Vacunas: ¿esencial o de alto riesgo?


Si las vacunas para el covid son la gran contribución de la ciencia, y su distribución y gestión el alfa y omega de la política en este primer mundo, sorprende el bailoteo de criterios y prioridades en el Comité Interterritorial de Salud Pública. No es solo la vacuna de AstraZeneca, donde la evidencia científica ha ido por parroquias. España, en un inicio, solo hizo equipo con Bélgica para aplicarla en menores de 55 años. Tal discrepancia abrió la puerta a los «trabajos esenciales», donde la evidencia del riesgo no se ha acreditado, en perjuicio del criterio edad y patologías. Lo que lleva a encontrarse a jóvenes profesores de 30 años vacunados, mientras profesionales entre 65 y 75, incluso con algunas patologías de riesgo, ni lo están ni saben cuándo. Lo que, junto a la lentitud, hace que los datos no cuadren.

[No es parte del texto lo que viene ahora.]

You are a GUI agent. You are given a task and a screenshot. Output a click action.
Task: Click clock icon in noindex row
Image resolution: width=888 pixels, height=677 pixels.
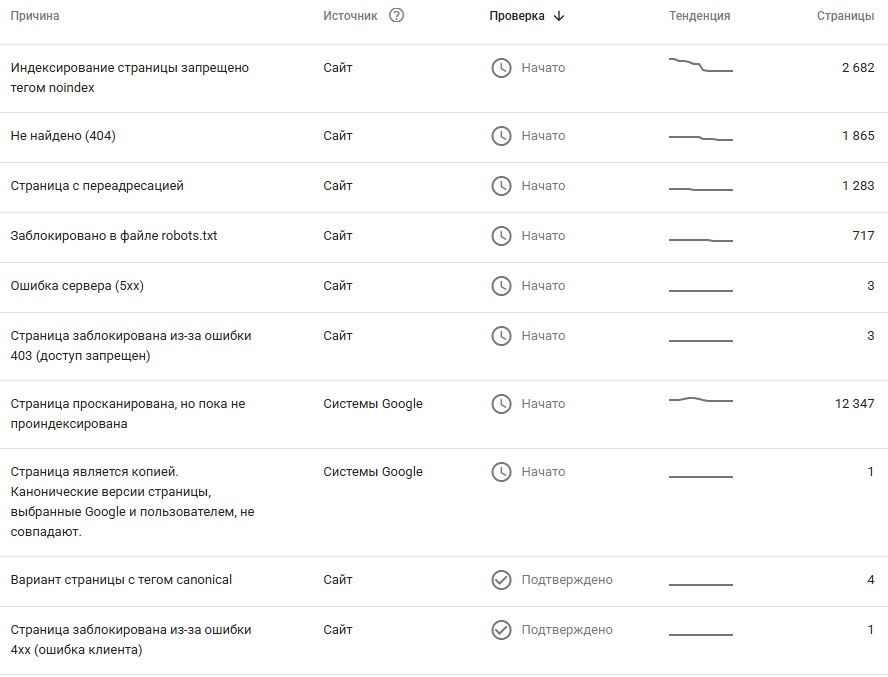click(501, 68)
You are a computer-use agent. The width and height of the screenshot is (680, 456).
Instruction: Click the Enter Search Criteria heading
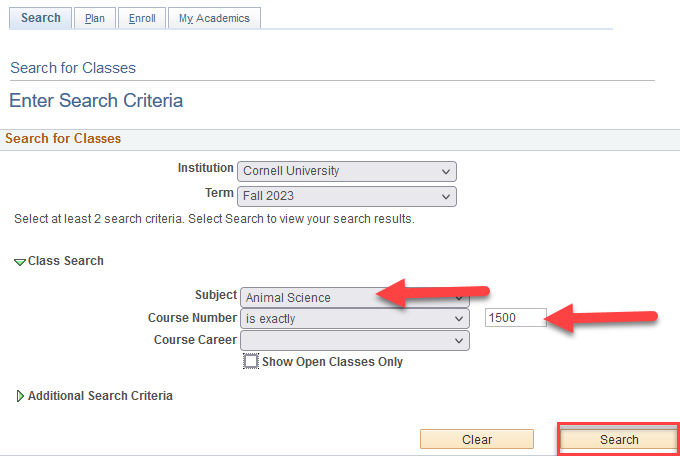click(x=96, y=101)
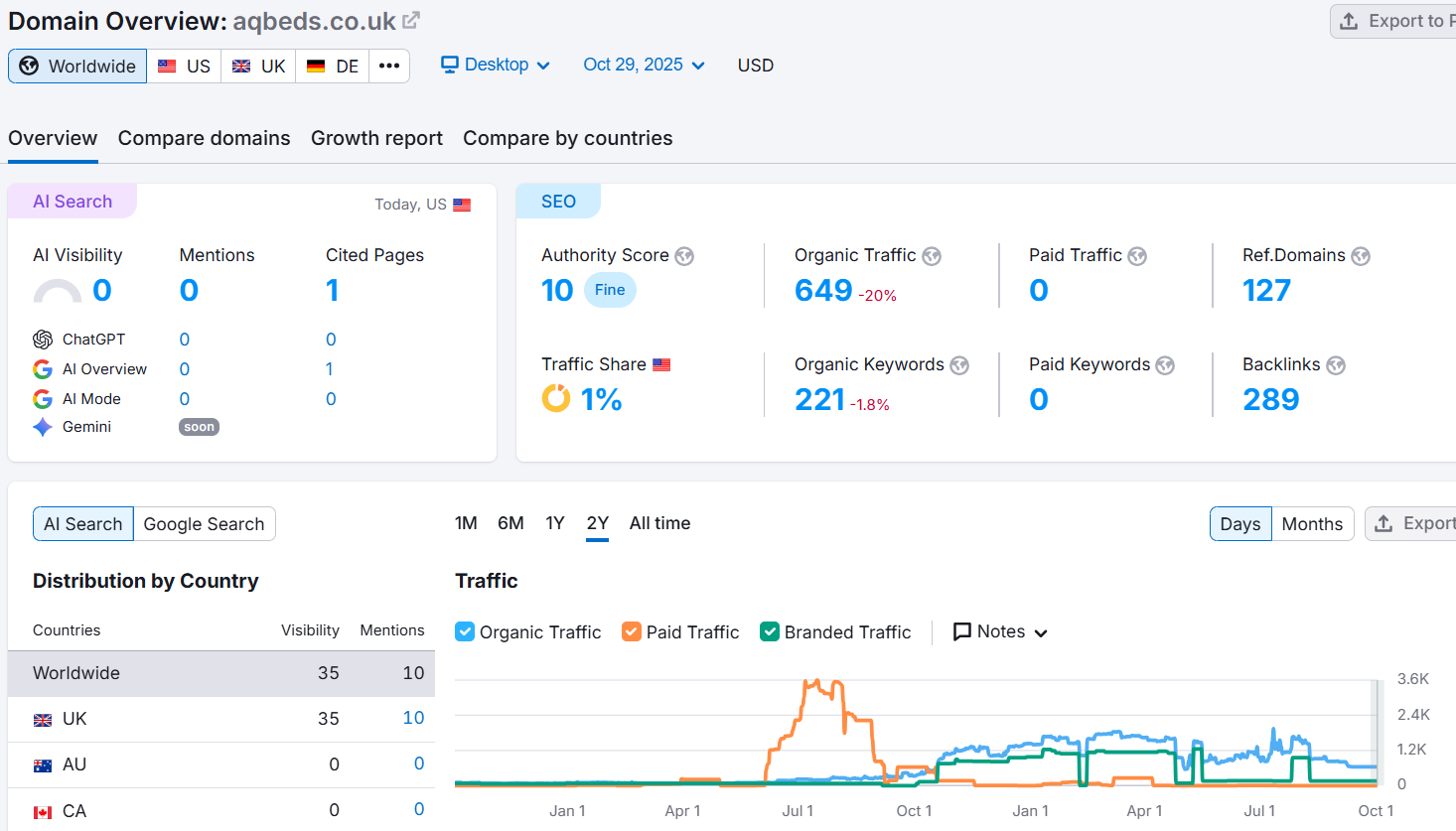Open external link icon beside aqbeds.co.uk
Viewport: 1456px width, 831px height.
(x=411, y=20)
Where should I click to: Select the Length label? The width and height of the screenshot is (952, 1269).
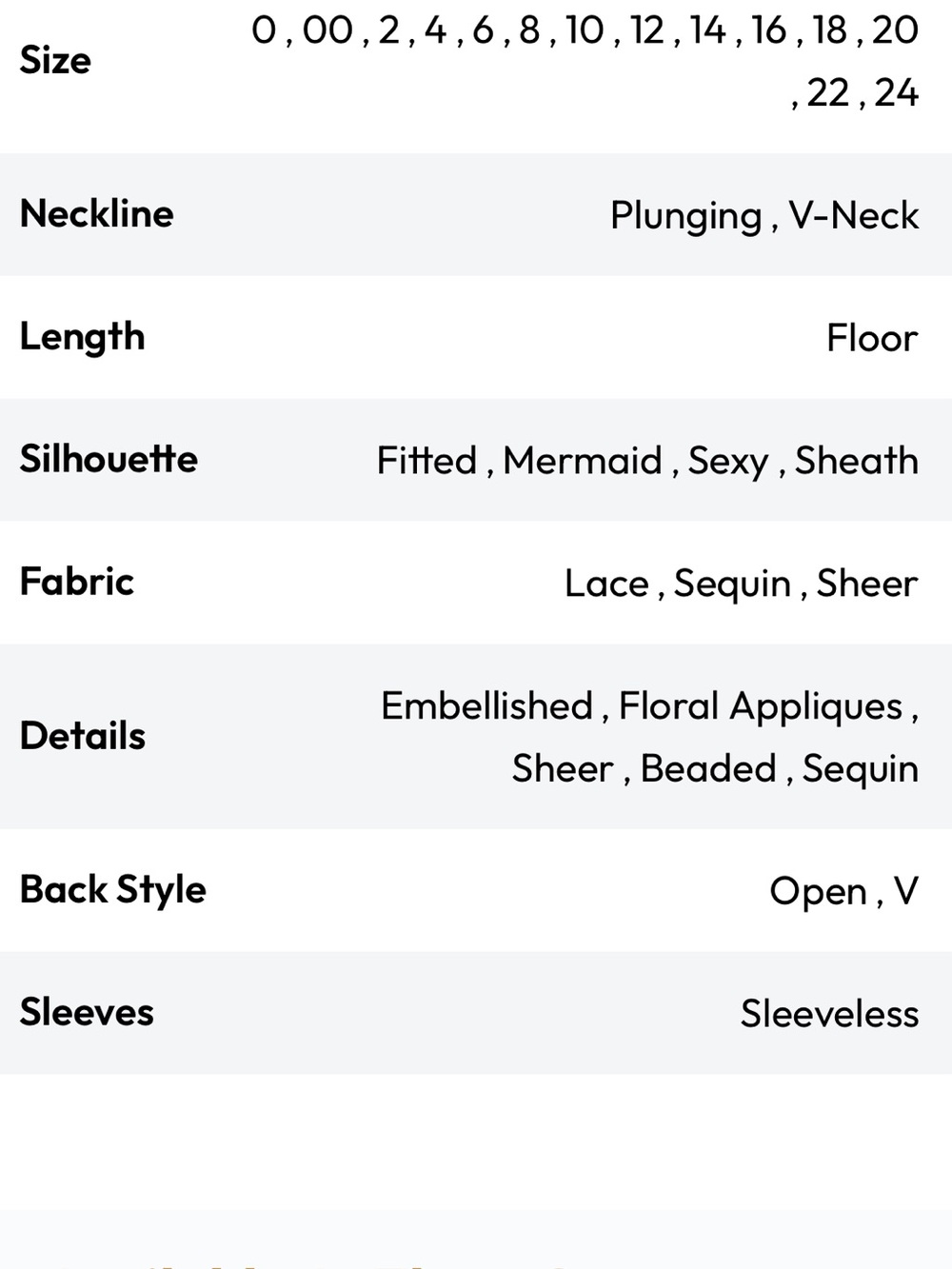(82, 338)
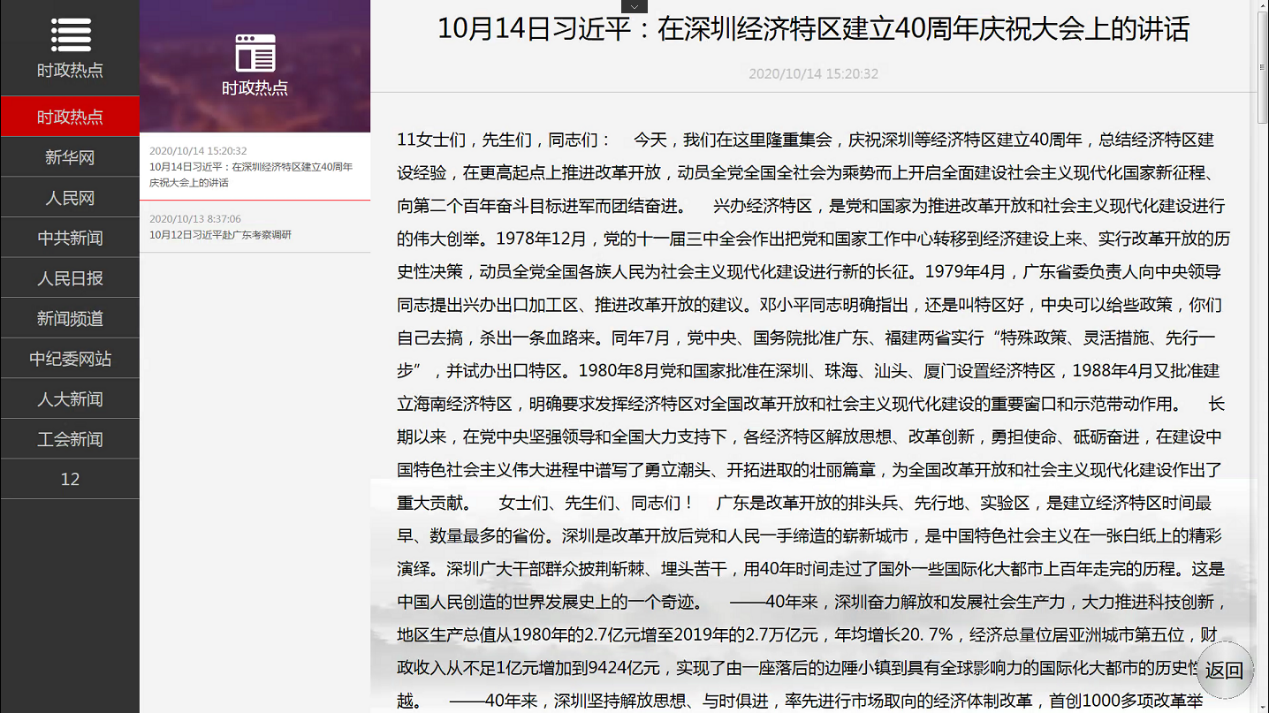Click the sidebar item labeled 12
The image size is (1269, 713).
pyautogui.click(x=69, y=478)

En Galicia vivimos, o así, 2,7 millones de personas, de las cuales el 8,65 % supera los 80 años, el 10,7 % está entre 70 y 79 años y el 12,8 % entre los 60 y 69. Grupo que se debe partir entre el 6 % de los de 60 a 64, vacunables ya con AstraZeneca, y otro 6 % entre los de 65 a 69 años, del que tampoco se habla o irán de últimos. Según los cambiantes informes de Sanidad, el retraso de Galicia, casi subsanado, entre los mayores de 80 era muy elevado, debido según la Xunta al «mal gallego»: la socorrida «dispersión poblacional». Mayores de 80 a quienes se dio prioridad con toda lógica, pues son un tercio de los mayores de 60 años que se infectaron, de los que el 27 % necesitó hospitalización y el 12 % fallecieron. Evidencia indiscutible de su prioridad.

Según las estadísticas, entre los 70 y los 79 años se cuentan alrededor de 158.000 gallegos infectados, de los que casi un 19 % fueron hospitalizados y un 4 % fallecieron (unos 6.000). Y por último, en el mistificado, por efecto de las vacunas, grupo de 60 a 69 años, se encuentra el 43 % de los infectados, de los que el 10,5 % ha necesitado ingreso hospitalario y solo un 1,1 % (unos 2.666) fallecieron. De 60 años para abajo, los afectados y los efectos graves disminuyen drásticamente. Con estas evidencias, a las que hay que añadir la desigualdad de género, y las asociadas a patologías graves bien conocidas por los médicos de familia, no se entiende la prioridad en la vacunación que reinterpreta en continuo el Comité Interterritorial de Salud, Xunta incluida. Prioridad que mantiene una amplia categoría de «trabajadores esenciales», sin asociación con la edad, y sin evidencia de riesgo grave que justifique su prioridad. Mientras, Ayuso construye su Cantón de Cartagena, a lo ruso. Con vacuna o sin ella.

La aplicación de las vacunas evidencia deficiencias similares a las de los barrios perimetrados, cierres, desescaladas, deficiente logística y falta de control -donde el que parte y reparte lleva la mejor parte-, y que nos lleva al mundo aquel de la penicilina, su regulación y su estraperlo -del que quizás la vida de algunos sea deudora- en la posguerra mundial. Tampoco entonces éramos todos iguales. Y pasaron 70 años.